>> Begin DOCUMENT
[ClusterLabs] Pengine always trying to start the resource on the standby node.

Ken Gaillot kgaillot at redhat.com
Wed Jun 13 09:52:46 EDT 2018


On Wed, 2018-06-13 at 17:09 +0800, Albert Weng wrote:
> Hi All,
> 
> Thanks for reply.
> 
> Recently, i run the following command :
> (clustera) # crm_simulate --xml-file pe-warn.last
> 
> it returns the following results :
>    error: crm_abort:    xpath_search: Triggered assert at xpath.c:153
> : xml_top != NULL
>    error: crm_element_value:    Couldn't find validate-with in NULL

It looks like pe-warn.last somehow got corrupted. It appears to not be
a full CIB file.

If the original was compressed (.gz/.bz2 extension), and you didn't
uncompress it, re-add the extension -- that's how pacemaker knows to
uncompress it.

>    error: crm_abort:    crm_element_value: Triggered assert at
> xml.c:5135 : data != NULL
>    Configuration validation is currently disabled. It is highly
> encouraged and prevents many common cluster issues.
>> End DOCUMENT
>> Begin EXTRACTED INFORMATION
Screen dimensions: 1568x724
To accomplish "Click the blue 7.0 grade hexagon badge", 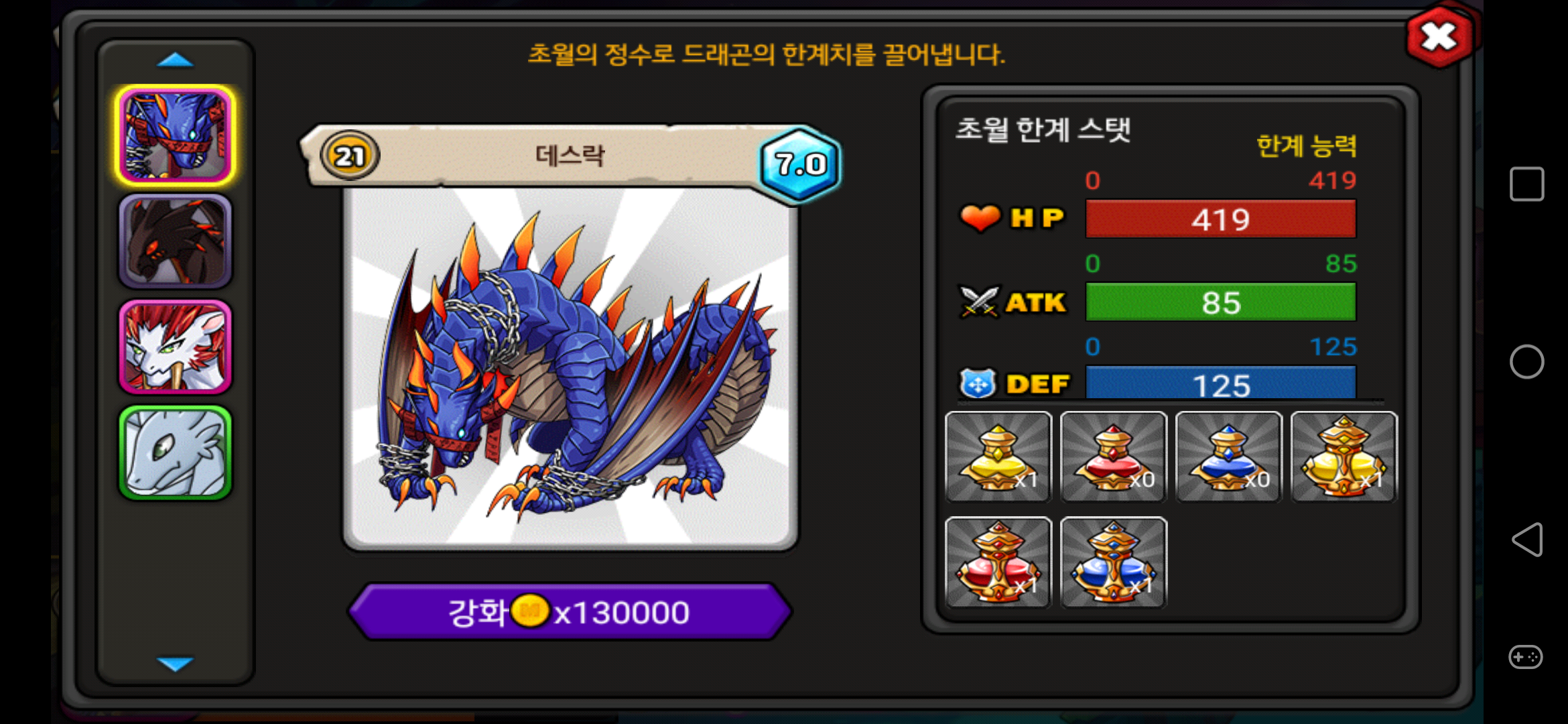I will click(800, 164).
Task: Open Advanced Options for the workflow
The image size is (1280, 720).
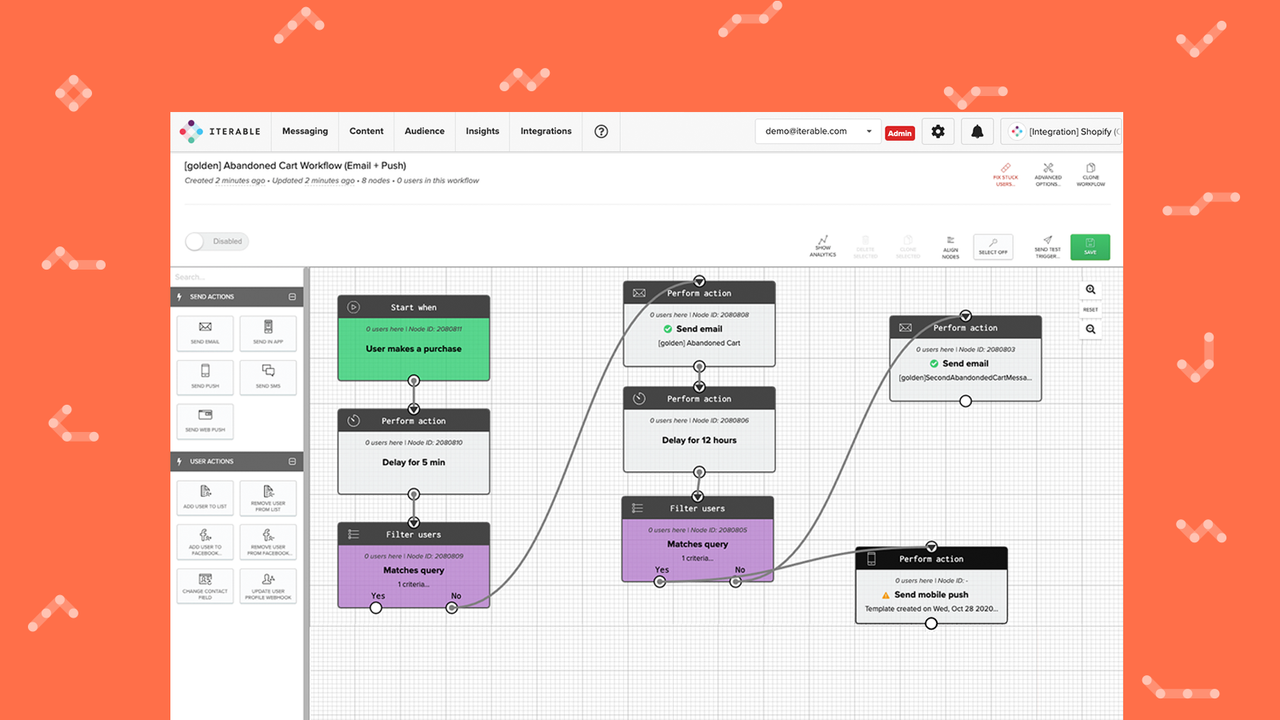Action: pyautogui.click(x=1047, y=174)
>> End EXTRACTED INFORMATION
REQUIREMENTS:
**a)** Return the passage of the ClusterLabs post starting with "[ClusterLabs] Pengine always" and going on through "Thanks for reply.".
**b)** Answer these questions from the ClusterLabs post:
(i) What command did Albert Weng run?
(ii) Which two compressed file extensions does the reply mention?
(iii) In which file and at which line was the assert in xpath_search triggered?

TASK ANSWERS:
**a)**
[ClusterLabs] Pengine always trying to start the resource on the standby node.

Ken Gaillot kgaillot at redhat.com
Wed Jun 13 09:52:46 EDT 2018


On Wed, 2018-06-13 at 17:09 +0800, Albert Weng wrote:
> Hi All,
> 
> Thanks for reply.

**b)**
(i) crm_simulate --xml-file pe-warn.last
(ii) .gz and .bz2
(iii) xpath.c, line 153